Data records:
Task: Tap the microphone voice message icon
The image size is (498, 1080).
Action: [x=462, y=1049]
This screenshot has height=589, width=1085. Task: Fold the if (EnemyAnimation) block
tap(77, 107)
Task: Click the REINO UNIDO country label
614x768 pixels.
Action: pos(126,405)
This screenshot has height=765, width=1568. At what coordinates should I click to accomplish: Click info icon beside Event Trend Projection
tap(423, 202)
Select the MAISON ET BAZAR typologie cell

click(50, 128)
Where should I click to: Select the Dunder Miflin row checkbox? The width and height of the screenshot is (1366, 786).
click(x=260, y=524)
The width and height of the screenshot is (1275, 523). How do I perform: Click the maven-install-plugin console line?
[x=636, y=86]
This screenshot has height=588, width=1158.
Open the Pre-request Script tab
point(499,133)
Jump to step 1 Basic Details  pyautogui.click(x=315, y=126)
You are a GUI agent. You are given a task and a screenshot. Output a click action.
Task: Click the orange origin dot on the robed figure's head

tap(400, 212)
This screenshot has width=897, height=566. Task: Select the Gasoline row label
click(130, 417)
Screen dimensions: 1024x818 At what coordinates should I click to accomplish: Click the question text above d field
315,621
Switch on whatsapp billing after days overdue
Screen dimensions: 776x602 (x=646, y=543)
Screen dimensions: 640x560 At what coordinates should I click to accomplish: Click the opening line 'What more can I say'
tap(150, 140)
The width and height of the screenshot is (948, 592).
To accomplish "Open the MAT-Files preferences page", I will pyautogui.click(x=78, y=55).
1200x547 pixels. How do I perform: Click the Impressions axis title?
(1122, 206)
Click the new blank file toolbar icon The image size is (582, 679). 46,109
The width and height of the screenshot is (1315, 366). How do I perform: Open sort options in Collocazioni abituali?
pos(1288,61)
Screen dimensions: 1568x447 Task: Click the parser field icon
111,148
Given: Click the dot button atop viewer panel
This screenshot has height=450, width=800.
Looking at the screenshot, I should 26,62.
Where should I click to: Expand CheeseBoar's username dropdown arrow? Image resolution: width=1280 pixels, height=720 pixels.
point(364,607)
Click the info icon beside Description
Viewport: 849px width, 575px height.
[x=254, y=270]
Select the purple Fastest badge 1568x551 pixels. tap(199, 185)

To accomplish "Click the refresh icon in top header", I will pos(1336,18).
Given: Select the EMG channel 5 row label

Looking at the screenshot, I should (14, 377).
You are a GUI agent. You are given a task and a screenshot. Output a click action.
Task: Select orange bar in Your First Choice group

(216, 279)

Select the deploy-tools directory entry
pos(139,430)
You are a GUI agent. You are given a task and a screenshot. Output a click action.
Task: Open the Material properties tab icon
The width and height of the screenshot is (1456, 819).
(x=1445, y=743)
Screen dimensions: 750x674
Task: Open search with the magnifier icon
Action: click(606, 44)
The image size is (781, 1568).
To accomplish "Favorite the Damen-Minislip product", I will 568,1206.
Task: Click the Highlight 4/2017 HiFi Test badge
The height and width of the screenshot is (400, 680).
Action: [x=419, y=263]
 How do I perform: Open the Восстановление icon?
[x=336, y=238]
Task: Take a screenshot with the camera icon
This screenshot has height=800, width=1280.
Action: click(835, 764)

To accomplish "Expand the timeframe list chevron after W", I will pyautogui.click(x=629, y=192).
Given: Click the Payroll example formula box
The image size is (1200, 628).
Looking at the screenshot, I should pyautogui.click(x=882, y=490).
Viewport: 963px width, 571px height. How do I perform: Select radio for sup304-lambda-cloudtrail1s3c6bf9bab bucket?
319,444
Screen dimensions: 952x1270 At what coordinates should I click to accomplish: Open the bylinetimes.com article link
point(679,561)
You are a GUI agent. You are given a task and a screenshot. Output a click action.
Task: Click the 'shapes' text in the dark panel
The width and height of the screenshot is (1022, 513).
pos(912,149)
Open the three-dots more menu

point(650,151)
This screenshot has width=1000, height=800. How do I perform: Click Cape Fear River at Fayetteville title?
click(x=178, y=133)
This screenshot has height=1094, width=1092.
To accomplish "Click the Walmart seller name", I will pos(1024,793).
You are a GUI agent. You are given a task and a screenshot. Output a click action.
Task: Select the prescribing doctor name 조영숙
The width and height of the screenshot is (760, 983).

Instructions to follow: For this exercise, restate every record word for word.

Reply:
Task: Tap the microphone voice message icon
The image size is (498, 1080).
Action: [x=462, y=1049]
This screenshot has height=589, width=1085. Task: Fold the if (EnemyAnimation) block
tap(77, 107)
Task: Click the REINO UNIDO country label
614x768 pixels.
Action: pos(126,405)
This screenshot has height=765, width=1568. At what coordinates should I click to accomplish: Click info icon beside Event Trend Projection
tap(423, 202)
Select the MAISON ET BAZAR typologie cell

click(50, 128)
Where should I click to: Select the Dunder Miflin row checkbox? The width and height of the screenshot is (1366, 786).
click(x=260, y=524)
The width and height of the screenshot is (1275, 523). How do I perform: Click the maven-install-plugin console line?
[x=636, y=86]
This screenshot has height=588, width=1158.
Open the Pre-request Script tab
point(499,133)
Jump to step 1 Basic Details  pyautogui.click(x=315, y=126)
You are a GUI agent. You are given a task and a screenshot. Output a click action.
Task: Click the orange origin dot on the robed figure's head

tap(400, 212)
This screenshot has width=897, height=566. Task: Select the Gasoline row label
click(130, 417)
Screen dimensions: 1024x818 At what coordinates should I click to accomplish: Click the question text above d field
315,621
Switch on whatsapp billing after days overdue
Screen dimensions: 776x602 (x=646, y=543)
Screen dimensions: 640x560 At what coordinates should I click to accomplish: Click the opening line 'What more can I say'
tap(150, 140)
The width and height of the screenshot is (948, 592).
To accomplish "Open the MAT-Files preferences page", I will pyautogui.click(x=78, y=55).
1200x547 pixels. How do I perform: Click the Impressions axis title?
(1122, 206)
Click the new blank file toolbar icon The image size is (582, 679). 46,109
The width and height of the screenshot is (1315, 366). How do I perform: Open sort options in Collocazioni abituali?
pos(1288,61)
Screen dimensions: 1568x447 Task: Click the parser field icon
111,148
Given: Click the dot button atop viewer panel
This screenshot has height=450, width=800.
Looking at the screenshot, I should 26,62.
Where should I click to: Expand CheeseBoar's username dropdown arrow? Image resolution: width=1280 pixels, height=720 pixels.
point(364,607)
Click the info icon beside Description
Viewport: 849px width, 575px height.
[x=254, y=270]
Select the purple Fastest badge 1568x551 pixels. tap(199, 185)

To accomplish "Click the refresh icon in top header", I will pos(1336,18).
Given: Select the EMG channel 5 row label

Looking at the screenshot, I should (14, 377).
You are a GUI agent. You are given a task and a screenshot. Output a click action.
Task: Select orange bar in Your First Choice group

(216, 279)

Select the deploy-tools directory entry
pos(139,430)
You are a GUI agent. You are given a task and a screenshot. Output a click action.
Task: Open the Material properties tab icon
The width and height of the screenshot is (1456, 819).
(x=1445, y=743)
Screen dimensions: 750x674
Task: Open search with the magnifier icon
Action: click(606, 44)
The image size is (781, 1568).
To accomplish "Favorite the Damen-Minislip product", I will 568,1206.
Task: Click the Highlight 4/2017 HiFi Test badge
The height and width of the screenshot is (400, 680).
Action: [x=419, y=263]
 How do I perform: Open the Восстановление icon?
[x=336, y=238]
Task: Take a screenshot with the camera icon
This screenshot has height=800, width=1280.
Action: click(835, 764)

To accomplish "Expand the timeframe list chevron after W", I will pyautogui.click(x=629, y=192).
Given: Click the Payroll example formula box
The image size is (1200, 628).
Looking at the screenshot, I should pyautogui.click(x=882, y=490).
Viewport: 963px width, 571px height. How do I perform: Select radio for sup304-lambda-cloudtrail1s3c6bf9bab bucket?
319,444
Screen dimensions: 952x1270 At what coordinates should I click to accomplish: Open the bylinetimes.com article link
point(679,561)
You are a GUI agent. You are given a task and a screenshot. Output a click action.
Task: Click the 'shapes' text in the dark panel
The width and height of the screenshot is (1022, 513).
pos(912,149)
Open the three-dots more menu

point(650,151)
This screenshot has width=1000, height=800. How do I perform: Click Cape Fear River at Fayetteville title?
click(x=178, y=133)
This screenshot has height=1094, width=1092.
To accomplish "Click the Walmart seller name", I will pos(1024,793).
You are a GUI agent. You are given a task and a screenshot. Output a click action.
Task: Select the prescribing doctor name 조영숙
The width and height of the screenshot is (760, 983).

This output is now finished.